Spotify (NYSE:SPOT) counted 141 million ad-supported listeners as of the end of the third quarter. And while free listeners outnumber premium subscribers by a considerable margin, Spotify's advertising revenue was less than 11% of its total revenue in Q3. Not only that, the gross margin on that ad revenue is about 10 percentage points lower than subscription revenue -- 16% versus 26.5%.

Many investors may see Spotify's ad business as a way to offer an on-ramp to the premium subscription service. Indeed, a lot of the tech company's subscribers started off as free listeners.

But Spotify's advertising business offers a lot of value beyond making it easier for consumers to try the music-streaming app before committing to a subscription. And management expects that value to grow faster than its subscription business over the long term.

The Spotify app displayed on a tablet, smartphone, and desktop.

Image source: Spotify.

Strong margins in developed markets

Spotify has been able to grow its ad pricing to the point where a free listener can be as profitable as a paid listener in some markets. At a recent investor conference, Spotify's incoming CFO, Paul Vogel, noted that ad-supported listeners produce similar (and sometimes better) gross margin in developed markets like the United States.

While there are certainly some additional operating expenses involved with selling and serving advertisements, there's a clear path to profitability as ad prices climb. As more and more ad dollars shift to digital formats, Spotify could see ad-supported gross margin in more markets exceed its gross margin on premium subscriptions.

Importantly, Spotify doesn't need ad prices in less-developed markets to grow to levels it currently sees in markets like the U.S. today. The company's content costs in a market like India, for example, are considerably lower than in developed markets. That's why it's able to charge less for a premium subscription in those markets, and it should be able to reach margin parity in those regions over time.

Doubling advertising's revenue contribution

Outgoing CFO Barry McCarthy shared Spotify's aspiration to double the percentage of total revenue from advertising from about 10% today to 20% long-term. He said there are two ways for Spotify to accomplish that goal.

First, the company's investing in ad technology. It's pushing to move ad sales to an automated and programmatic platform. That should enable Spotify to attract more advertisers and offer better ad targeting over time as it improves. Ultimately, more bidders for higher-value ad impressions should result in higher average ad prices.

Second, Spotify is investing in advertising for podcasts. The unique thing about podcasts is both free and paid listeners will get ads. It's accepted practice for the medium. Spotify has an opportunity to develop ad technology for podcasters that allows them to serve unique ad breaks for each listener instead of embedding ad breaks into the audio recording.

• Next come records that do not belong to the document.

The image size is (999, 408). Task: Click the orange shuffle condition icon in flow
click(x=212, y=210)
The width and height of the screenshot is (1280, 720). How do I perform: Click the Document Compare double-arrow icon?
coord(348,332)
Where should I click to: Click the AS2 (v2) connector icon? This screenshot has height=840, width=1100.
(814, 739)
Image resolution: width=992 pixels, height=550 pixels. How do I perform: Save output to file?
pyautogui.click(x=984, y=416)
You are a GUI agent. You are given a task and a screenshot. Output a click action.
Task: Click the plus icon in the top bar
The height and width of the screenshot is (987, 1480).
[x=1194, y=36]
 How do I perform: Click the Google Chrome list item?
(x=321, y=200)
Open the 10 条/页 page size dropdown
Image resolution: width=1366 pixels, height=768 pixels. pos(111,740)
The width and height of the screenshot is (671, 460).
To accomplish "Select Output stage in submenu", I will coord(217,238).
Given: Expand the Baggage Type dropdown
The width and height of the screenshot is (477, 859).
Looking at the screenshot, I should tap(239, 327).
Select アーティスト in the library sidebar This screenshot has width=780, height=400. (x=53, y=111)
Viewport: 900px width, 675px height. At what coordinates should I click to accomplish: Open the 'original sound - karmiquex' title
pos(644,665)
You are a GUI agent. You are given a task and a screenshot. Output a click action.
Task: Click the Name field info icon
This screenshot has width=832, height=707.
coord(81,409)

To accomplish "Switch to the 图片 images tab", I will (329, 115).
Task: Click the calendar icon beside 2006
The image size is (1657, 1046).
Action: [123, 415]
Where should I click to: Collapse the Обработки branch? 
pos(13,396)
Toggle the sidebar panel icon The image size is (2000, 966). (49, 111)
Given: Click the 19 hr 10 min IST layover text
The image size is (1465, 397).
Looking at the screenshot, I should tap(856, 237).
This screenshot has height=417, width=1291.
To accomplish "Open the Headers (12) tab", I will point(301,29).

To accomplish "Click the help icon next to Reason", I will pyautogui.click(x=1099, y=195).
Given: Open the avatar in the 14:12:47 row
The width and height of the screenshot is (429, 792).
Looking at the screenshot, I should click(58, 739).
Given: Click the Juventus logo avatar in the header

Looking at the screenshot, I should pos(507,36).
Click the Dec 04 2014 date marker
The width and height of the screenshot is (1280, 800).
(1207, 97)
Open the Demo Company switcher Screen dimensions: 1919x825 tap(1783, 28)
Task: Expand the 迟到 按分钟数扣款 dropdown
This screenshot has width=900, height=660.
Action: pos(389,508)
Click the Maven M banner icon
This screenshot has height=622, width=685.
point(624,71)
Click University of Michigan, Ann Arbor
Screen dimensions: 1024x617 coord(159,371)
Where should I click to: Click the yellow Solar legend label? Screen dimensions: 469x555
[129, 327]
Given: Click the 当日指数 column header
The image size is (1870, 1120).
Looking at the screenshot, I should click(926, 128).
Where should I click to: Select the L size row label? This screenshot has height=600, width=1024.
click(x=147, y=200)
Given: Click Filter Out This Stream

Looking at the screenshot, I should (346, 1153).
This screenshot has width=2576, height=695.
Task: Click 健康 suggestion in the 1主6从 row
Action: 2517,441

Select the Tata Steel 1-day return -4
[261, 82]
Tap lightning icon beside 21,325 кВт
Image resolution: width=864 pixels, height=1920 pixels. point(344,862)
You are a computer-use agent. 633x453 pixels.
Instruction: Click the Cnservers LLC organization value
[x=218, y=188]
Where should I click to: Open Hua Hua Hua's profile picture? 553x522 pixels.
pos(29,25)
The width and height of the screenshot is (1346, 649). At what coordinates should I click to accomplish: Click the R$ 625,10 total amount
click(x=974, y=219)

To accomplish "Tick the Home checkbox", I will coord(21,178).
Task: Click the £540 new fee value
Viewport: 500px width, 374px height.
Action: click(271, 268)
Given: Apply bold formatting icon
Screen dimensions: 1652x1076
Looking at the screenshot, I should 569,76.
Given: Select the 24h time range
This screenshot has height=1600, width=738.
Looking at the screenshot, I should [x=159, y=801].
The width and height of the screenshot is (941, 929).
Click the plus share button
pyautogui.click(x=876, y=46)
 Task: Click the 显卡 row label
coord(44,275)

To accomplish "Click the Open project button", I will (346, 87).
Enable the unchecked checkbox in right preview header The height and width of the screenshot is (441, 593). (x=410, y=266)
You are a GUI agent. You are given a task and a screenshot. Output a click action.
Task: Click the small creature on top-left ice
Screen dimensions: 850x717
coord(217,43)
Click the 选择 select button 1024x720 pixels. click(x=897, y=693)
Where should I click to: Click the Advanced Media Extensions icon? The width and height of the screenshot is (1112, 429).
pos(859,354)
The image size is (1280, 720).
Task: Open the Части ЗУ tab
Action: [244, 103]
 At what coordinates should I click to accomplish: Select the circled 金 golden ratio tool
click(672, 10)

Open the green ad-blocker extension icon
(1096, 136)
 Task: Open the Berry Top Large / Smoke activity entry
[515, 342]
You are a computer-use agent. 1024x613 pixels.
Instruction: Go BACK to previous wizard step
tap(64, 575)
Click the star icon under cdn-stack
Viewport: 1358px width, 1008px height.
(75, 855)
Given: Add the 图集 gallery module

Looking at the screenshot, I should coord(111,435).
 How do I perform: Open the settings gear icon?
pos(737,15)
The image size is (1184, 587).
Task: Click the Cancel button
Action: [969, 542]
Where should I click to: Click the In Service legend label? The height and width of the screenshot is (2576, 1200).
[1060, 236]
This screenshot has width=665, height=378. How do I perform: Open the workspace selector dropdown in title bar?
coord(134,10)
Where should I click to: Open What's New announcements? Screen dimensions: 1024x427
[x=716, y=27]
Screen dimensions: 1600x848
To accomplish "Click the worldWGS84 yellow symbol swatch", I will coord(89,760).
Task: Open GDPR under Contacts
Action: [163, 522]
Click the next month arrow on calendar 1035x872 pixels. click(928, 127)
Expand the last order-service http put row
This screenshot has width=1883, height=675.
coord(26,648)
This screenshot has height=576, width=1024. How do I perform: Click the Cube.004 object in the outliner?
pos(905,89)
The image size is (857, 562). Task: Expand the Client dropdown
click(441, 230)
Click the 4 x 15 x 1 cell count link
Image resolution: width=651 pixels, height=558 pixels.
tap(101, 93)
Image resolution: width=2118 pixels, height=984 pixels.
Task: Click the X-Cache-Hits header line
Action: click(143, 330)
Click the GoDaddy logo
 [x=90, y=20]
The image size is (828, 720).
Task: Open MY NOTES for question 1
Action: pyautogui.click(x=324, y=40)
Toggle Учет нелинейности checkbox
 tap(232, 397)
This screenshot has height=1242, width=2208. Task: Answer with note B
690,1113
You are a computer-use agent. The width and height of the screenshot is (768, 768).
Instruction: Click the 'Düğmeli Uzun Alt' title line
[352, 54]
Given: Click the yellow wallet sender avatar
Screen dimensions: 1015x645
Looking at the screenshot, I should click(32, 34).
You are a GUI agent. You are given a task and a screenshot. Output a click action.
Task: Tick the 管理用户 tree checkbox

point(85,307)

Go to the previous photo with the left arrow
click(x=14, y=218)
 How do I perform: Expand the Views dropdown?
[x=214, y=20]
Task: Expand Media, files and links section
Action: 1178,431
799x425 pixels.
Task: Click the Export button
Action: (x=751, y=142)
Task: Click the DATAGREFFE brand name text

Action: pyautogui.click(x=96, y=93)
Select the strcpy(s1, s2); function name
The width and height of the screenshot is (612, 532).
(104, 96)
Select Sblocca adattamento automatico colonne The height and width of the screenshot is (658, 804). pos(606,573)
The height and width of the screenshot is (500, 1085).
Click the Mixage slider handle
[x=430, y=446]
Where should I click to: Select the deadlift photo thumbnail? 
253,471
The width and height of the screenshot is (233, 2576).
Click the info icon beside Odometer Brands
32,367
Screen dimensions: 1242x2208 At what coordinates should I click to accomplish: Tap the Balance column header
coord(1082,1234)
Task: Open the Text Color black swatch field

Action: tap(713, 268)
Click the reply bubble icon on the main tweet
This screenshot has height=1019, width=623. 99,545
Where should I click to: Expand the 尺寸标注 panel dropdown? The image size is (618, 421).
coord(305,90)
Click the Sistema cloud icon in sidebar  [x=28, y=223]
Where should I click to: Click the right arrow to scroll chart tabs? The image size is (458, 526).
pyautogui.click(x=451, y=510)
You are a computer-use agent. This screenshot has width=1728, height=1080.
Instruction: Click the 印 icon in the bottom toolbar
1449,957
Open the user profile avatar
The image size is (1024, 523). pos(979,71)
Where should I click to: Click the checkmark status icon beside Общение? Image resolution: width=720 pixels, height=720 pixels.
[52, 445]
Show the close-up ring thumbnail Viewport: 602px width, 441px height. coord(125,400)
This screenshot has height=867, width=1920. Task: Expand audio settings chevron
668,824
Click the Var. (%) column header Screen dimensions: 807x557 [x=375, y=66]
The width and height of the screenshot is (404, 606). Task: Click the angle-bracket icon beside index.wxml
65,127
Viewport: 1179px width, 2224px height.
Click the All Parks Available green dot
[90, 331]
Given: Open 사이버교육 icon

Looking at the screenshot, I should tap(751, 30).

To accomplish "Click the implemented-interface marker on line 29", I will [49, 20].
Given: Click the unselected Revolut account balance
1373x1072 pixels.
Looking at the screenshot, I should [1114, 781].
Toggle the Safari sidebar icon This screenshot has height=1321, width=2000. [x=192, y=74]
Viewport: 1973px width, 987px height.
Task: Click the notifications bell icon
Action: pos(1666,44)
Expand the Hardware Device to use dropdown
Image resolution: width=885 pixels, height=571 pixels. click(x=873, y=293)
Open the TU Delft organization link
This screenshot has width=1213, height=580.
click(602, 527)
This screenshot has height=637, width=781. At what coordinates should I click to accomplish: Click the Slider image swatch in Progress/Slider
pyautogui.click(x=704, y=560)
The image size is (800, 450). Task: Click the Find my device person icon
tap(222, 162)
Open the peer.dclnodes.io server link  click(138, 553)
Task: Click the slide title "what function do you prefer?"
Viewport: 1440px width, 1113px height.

More valuable ad breaks have the potential to attract more podcasters to the platform. They may be able to generate greater revenue from Spotify's technology with less effort despite Spotify taking a cut of the ad sales. Ultimately, more podcast content creates a virtuous cycle for listening hours and advertising revenue.

Spotify is still in the early stages of its strategy with podcasting. It's already invested hundreds of millions in content and technology, but it says the investments are paying off extremely well. As the company invests more in general ad technology, it should see ad revenue per user continue climbing. And if it can improve ad prices in less-developed markets to levels comparable with the United States and other big advertising markets, it should see gross margin come more in line with the paid subscription business.

Spotify is still most profitable when it converts free listeners into paid listeners. But the free ad-supported tier shouldn't be written off as merely a customer acquisition vehicle.